I have proposed earlier an alternate way to mark string literals that allows nesting etc (http://www.digitalmars.com/webnews/newsgroups.php?art_group=digitalmars.D&article_id=48307).

That is, I suggested that some special marks could be used to mark a part of a source file as a string literal, just like /* */ marks a part of code as  a comment. I used the @{ }@ marks, but some other (unambiguous) ones could also be used, of course (for instance, </ /> was proposed).

The benefit of using the @{ }@ syntax is you can get rid of the restriction #1, and the syntax can be used anywhere where strings can be used.
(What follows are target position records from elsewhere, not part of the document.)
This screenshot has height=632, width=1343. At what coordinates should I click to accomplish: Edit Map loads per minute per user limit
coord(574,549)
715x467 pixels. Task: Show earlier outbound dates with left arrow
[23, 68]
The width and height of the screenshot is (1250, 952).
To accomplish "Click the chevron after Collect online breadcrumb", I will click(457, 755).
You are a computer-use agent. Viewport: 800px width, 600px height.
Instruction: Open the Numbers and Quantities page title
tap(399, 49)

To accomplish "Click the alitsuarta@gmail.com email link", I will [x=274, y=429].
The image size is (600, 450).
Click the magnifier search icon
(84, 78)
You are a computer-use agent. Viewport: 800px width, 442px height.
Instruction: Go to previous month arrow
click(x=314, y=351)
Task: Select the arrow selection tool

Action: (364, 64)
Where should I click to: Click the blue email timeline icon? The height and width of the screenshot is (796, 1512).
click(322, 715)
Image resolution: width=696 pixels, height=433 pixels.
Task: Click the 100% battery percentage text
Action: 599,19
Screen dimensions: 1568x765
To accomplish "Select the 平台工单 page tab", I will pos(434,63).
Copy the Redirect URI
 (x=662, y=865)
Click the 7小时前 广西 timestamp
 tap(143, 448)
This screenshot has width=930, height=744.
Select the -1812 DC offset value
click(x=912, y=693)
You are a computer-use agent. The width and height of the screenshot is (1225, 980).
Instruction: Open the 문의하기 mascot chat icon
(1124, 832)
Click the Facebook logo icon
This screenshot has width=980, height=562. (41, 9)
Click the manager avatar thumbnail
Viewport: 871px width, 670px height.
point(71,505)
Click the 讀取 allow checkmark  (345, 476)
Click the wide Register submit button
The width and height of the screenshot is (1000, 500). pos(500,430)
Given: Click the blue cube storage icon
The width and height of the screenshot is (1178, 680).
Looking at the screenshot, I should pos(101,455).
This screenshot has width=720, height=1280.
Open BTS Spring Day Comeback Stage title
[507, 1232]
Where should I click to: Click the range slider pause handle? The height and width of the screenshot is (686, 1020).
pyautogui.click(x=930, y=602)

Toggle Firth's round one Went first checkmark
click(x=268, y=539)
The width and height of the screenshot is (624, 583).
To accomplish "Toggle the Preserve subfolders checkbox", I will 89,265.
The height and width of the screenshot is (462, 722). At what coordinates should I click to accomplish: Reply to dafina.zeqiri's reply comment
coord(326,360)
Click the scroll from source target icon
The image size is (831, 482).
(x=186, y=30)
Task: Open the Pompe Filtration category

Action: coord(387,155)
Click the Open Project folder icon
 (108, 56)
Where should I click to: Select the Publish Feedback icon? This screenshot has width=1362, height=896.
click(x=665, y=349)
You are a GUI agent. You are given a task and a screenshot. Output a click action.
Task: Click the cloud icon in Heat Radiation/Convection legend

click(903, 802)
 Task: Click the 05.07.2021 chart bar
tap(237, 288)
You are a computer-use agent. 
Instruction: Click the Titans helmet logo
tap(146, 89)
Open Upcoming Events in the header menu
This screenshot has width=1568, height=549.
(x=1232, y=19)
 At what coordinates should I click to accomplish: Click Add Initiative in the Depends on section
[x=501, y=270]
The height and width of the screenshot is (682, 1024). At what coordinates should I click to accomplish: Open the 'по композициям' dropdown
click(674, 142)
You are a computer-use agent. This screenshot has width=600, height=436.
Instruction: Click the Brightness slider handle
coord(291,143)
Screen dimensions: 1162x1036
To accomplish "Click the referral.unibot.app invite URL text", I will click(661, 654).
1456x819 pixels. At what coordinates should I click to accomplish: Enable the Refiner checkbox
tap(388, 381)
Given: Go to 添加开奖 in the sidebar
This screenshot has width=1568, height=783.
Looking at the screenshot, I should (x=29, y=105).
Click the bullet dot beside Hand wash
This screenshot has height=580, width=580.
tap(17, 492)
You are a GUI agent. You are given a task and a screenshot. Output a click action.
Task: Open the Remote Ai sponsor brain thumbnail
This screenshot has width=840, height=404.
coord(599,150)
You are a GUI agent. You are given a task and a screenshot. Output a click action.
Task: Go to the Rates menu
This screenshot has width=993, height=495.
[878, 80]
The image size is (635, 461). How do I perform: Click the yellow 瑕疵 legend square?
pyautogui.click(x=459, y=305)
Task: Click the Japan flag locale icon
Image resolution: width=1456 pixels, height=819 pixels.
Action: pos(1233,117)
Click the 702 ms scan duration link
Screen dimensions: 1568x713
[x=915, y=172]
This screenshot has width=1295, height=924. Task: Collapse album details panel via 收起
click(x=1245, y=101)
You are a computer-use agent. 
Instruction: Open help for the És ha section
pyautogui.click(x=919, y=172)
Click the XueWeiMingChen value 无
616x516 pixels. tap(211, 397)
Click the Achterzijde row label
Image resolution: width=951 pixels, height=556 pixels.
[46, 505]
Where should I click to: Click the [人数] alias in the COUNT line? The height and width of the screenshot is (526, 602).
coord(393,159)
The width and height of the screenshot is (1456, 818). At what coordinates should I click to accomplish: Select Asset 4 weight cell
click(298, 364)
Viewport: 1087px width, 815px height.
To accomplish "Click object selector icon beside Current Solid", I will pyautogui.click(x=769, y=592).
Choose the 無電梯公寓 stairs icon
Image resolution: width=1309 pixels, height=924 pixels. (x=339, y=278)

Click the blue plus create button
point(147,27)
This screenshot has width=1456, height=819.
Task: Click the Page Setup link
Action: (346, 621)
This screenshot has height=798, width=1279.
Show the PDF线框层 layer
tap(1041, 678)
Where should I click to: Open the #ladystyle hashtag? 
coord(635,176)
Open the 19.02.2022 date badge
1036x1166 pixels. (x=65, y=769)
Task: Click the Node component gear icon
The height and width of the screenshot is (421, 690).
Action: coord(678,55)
The 'dsl() {...}' syntax is nice, and that could be combined with the @{ }@ syntax; that is, when you need to use unbalanced curly braces with it. For example:

  dsl(MyDSL) @{
    a = 10;
    ...
  }@

->

  mixin(MyDSL!( "
    a = 10;
    ...
  "));


If my 'extension' (added later) to the @{ }@ syntax (http://www.digitalmars.com/webnews/newsgroups.php?art_group=digitalmars.D&article_id=49042) would be possible, then DSLs will nicely be the part of the language, just like the asm is. The $ character will cause a constant, an alias, a (constant) function call, etc to be evaluated and inserted to the string. For example:

  int getVal() {return 200;}

  dsl(MyDSL) {
    a = $getVal();
    ...
  }

->

  mixin(MyDSL!( "
    a = 200;
    ...
  "));


So, in short, all the following cases:

  dsl(X) {...}
  dsl(X) @{...}@
  dsl(X) "..."

would be an alternate way to write:

  mixin(X!("..."));

(Optional arguments for X are left out for simplicity.)
February 20, 2007
On Fri, 16 Feb 2007 19:08:47 -0600, Tyler Knott wrote:

> Knud Soerensen wrote:
>> On Fri, 16 Feb 2007 16:35:46 -0700, Russell Lewis wrote:
>> 
>> Well, we already have asm as a dsl.
>> Why not use a similar syntax like:
>> 
>> dslname
>> {
>> ...
>> }
>> 
>> We just need a way to tell the compiler which passer to use for dslname.
> 
> I was thinking of a similar syntax as well, except it would look like this:
> 
> # dsl(compilerFunc[, ...])
> # {
> #     DSL GOES HERE
> # }
> 
No, I meant something like.

compilerFunc draw[, ...] { ...   // parser code for the draw dsl. };

and then it is used like

draw
{
moveto x,y;
circle(2.0);
...
}

the should be no need to repeat "compilerFunc[, ...]"
every time the dsl is needed.
February 20, 2007
Knud Soerensen wrote:
> On Fri, 16 Feb 2007 19:08:47 -0600, Tyler Knott wrote:
> 
> No, I meant something like.
> 
> compilerFunc draw[, ...] { ...   // parser code for the draw dsl.   };
> 
> and then it is used like
> 
> draw
> {
> moveto x,y;
> circle(2.0);
> ...
> }
> 
> the should be no need to repeat "compilerFunc[, ...]"
> every time the dsl is needed.

I don't think you're quite understanding what I meant.  For your draw example, it'd look like this

char[] draw(char[] rawcode)
{
	//process rawcode and return D code
}

dsl(draw)
{
	move x,y;
	circle(2.0);
	...
}

which translates to:

mixin(draw(`
	move x,y;
	circle(2.0);
	...
`));

The only real differences between our syntaxes is that I require the "dsl" keyword every time this syntax is used, and the compiler functions are just standard functions (with the two restrictions mentioned in my post).